Из Красноярска приходится лететь уже над сушей, вдоль Сибирской железной дороги. Ночуем в Новосибирске. Затем в Омске. Следующая остановка под Свердловском, на озере Шарташ. На мелких озерах, попрятавшихся в лесах Урала, уже поблескивает лед. Мы торопимся. Остается предпоследний этап, Свердловск - Казань, а оттуда в Москву. Но погода вновь нам подкладывает свинью: над Камой снежная метель прижимает нас к самой воде.

На стеклах - корка льда. Приходится поспешно садиться. Став! на якорь посредине Камы, разжигаем примус и кипятим чай. Из продуктов остались лишь горстка черных сухарей и пачка рафинада. Не густо. Ануфриев с Макаровым надувают клипербот и собираются на берег "промышлять" насчет еды. Уже в сумерках они возвращаются, и по их скучным лицам мы уже издали определили, что купить еды им не удалось.

Пьем чай с сухарями и ложимся спать. Всю ночь дует сильный ветер. Изрядное волнение укачивает нас как в люльке.

К утру ветер не стихает. Опять по кружке чая и по сухарику,

- Смотрите, ребята, рыбак.

Косухин открывает люк и, когда лодчонка с седобородым гребцом подходит ближе, кричит:

- Эй, отец! Рыбка есть?

- Мало рыбы, - слышится в ответ, - вот только щучка одна. - Старик подымает кверху громадную рыбину. Мы ее купили.

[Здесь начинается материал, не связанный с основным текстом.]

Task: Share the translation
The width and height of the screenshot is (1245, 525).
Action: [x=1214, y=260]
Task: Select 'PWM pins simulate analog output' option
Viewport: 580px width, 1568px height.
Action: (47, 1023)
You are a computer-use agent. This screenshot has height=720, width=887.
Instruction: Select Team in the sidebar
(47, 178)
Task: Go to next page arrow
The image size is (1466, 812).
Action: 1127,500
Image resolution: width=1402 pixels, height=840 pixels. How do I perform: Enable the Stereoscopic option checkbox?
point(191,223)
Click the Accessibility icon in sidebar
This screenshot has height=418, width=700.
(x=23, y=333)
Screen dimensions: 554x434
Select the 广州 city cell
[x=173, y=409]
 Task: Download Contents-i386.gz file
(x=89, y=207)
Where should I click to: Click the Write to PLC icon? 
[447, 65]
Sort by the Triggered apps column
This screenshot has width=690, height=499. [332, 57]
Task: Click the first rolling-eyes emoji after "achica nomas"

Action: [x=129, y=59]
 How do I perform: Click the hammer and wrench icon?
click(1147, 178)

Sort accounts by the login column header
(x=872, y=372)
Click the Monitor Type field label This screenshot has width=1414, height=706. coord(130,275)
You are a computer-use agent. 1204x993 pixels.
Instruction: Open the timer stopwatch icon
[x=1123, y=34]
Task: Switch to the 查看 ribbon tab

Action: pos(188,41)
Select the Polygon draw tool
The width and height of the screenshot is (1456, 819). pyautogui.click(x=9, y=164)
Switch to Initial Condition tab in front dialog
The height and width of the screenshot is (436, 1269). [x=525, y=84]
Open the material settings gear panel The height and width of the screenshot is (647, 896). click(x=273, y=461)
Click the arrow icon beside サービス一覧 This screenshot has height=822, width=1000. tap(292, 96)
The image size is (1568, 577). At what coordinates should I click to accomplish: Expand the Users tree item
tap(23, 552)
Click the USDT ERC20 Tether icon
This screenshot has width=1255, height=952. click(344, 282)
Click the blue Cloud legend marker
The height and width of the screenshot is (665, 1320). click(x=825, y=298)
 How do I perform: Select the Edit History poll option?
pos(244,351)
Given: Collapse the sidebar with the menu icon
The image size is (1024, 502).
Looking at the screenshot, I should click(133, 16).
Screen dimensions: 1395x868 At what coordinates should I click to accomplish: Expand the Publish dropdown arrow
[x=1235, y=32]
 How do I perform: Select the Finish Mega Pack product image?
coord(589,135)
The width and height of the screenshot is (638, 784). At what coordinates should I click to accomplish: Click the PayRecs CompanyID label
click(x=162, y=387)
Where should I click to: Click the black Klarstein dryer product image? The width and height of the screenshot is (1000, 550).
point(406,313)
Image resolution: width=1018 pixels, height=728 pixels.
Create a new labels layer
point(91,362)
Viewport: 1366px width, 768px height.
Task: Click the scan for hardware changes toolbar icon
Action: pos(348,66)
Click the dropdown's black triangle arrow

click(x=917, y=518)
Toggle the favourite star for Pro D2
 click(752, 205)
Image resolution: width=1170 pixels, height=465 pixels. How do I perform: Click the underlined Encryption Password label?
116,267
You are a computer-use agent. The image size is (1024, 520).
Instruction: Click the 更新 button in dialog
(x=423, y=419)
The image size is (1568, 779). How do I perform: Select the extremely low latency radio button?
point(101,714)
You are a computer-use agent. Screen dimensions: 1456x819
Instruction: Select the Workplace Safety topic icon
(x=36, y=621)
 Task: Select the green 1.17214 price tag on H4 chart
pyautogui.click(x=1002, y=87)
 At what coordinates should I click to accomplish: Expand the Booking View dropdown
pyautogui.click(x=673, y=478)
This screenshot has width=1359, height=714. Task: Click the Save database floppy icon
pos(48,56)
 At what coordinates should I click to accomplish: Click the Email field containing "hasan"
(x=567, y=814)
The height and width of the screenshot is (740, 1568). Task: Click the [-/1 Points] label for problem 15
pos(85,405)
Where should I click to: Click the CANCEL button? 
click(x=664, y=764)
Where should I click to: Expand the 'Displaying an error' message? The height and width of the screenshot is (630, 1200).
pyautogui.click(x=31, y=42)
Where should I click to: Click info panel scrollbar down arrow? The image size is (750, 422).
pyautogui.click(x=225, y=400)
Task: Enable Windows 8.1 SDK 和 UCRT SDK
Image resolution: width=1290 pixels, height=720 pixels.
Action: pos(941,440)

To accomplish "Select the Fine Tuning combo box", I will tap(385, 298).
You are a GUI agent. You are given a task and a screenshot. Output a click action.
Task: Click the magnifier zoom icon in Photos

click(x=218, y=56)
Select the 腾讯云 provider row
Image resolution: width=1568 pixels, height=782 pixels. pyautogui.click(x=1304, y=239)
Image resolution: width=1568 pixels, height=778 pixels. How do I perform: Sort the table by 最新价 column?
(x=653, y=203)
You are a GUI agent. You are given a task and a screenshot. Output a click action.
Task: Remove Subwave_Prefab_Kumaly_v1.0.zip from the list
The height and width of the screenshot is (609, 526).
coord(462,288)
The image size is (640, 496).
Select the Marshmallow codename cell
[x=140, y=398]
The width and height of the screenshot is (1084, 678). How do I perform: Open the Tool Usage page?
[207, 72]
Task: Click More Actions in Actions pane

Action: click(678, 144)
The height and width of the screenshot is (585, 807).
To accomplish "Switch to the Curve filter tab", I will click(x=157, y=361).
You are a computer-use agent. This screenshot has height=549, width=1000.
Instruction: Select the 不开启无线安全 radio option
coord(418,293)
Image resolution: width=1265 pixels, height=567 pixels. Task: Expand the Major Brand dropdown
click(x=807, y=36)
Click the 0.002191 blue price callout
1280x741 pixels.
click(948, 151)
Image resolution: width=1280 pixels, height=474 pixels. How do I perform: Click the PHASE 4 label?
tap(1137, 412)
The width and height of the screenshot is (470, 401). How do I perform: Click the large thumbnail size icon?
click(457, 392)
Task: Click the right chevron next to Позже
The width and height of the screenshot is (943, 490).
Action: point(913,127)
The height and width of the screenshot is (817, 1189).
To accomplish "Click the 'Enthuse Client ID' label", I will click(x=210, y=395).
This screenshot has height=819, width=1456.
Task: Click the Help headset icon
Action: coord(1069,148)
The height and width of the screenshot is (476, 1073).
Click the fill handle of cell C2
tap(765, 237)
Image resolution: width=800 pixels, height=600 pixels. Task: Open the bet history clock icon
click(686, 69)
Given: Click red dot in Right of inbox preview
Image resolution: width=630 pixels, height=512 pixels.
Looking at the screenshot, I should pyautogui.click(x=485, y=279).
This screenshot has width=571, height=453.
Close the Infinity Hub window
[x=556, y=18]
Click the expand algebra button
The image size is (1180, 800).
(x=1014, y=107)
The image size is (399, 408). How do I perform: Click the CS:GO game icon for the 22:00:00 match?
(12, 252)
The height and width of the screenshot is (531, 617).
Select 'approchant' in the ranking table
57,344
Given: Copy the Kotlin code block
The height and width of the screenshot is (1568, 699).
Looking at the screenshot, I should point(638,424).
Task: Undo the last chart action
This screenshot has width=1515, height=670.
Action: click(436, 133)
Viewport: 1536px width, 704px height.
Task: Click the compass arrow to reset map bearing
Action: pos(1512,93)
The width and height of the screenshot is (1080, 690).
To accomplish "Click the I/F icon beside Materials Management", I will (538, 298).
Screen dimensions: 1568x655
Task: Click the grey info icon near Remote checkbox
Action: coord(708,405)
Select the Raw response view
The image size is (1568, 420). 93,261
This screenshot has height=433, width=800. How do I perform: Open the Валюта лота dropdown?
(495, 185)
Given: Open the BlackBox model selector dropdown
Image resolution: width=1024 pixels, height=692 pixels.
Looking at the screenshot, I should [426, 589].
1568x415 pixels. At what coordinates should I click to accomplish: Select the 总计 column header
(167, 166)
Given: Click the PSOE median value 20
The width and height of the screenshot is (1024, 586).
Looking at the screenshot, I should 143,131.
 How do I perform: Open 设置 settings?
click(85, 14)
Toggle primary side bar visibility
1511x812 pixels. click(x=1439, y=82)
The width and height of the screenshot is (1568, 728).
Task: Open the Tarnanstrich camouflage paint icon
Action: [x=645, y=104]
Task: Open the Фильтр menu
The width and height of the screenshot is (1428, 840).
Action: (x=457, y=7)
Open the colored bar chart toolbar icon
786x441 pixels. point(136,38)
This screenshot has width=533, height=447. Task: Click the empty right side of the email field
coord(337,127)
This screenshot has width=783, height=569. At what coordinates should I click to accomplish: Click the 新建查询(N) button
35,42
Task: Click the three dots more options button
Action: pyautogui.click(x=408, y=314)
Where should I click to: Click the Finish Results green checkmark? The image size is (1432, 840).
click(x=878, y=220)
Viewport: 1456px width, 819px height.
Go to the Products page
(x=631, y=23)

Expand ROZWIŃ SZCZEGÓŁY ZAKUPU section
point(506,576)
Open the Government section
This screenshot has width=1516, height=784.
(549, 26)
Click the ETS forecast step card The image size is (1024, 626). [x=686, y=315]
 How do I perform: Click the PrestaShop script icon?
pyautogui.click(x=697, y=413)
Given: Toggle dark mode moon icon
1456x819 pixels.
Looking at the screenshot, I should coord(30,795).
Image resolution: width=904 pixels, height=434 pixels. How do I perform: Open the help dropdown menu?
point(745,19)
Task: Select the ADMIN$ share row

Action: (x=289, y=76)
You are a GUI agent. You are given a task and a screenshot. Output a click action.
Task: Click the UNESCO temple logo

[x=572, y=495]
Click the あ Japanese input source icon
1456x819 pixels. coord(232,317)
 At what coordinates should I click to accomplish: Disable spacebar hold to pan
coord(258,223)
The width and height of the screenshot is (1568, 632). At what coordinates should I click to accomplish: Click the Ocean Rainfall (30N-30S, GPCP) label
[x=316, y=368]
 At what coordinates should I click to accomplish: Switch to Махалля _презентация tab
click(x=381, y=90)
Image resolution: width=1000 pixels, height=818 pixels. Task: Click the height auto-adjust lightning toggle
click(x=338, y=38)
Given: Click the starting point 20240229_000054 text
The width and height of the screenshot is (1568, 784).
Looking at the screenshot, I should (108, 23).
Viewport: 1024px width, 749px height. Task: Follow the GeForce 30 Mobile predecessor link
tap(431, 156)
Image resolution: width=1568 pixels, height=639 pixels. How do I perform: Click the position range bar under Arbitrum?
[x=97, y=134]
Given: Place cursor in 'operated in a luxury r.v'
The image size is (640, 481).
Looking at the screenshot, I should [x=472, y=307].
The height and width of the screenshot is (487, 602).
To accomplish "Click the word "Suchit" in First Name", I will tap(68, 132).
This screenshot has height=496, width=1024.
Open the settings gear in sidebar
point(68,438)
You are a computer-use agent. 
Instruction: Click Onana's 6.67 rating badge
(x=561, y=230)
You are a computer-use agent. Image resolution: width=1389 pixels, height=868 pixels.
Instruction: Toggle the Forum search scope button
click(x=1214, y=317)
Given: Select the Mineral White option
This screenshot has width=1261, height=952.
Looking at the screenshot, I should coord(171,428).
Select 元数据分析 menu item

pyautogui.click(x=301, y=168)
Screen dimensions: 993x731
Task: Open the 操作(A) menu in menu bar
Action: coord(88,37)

Радость наша оказалась преждевременной: как мы ни варили и ни жарили эту проклятую щуку, мягче она от этого не делалась.

По выражению Володи Макарова, погода окончательно "скурвилась". Сверху валит хлопьями густой снег. Ветер гонит вдоль реки низкие темные облака. Вторую ночь проводим на реке в самолете. Время от времени близко от нас с шумом и грохотом идут пароходы. Хотя мы и стоим в стороне от фарватера, на самолете всю ночь горят навигационные огни.

Наконец, проснувшись, увидели, что погода заметно улучшилась. Пока Саша и Борис очередной раз доваривали рыбу и кипятили чай, бортмеханики успели запустить и опробовать моторы. Вскоре под нами широкой лентой извивалась Волга. Миновали Казань. Берега реки, песчаные косы и прибрежные луга покрыты снегом. Надвигается зима. По очереди - то я, то командир, а больше автопилот, ведем самолет вдоль длинных прямых плесов Волги. Слева проплывают Чебоксары, река поворачивает к северу. Час спустя оставляем за собой Горький, а еще через час подходим к Кинешме'.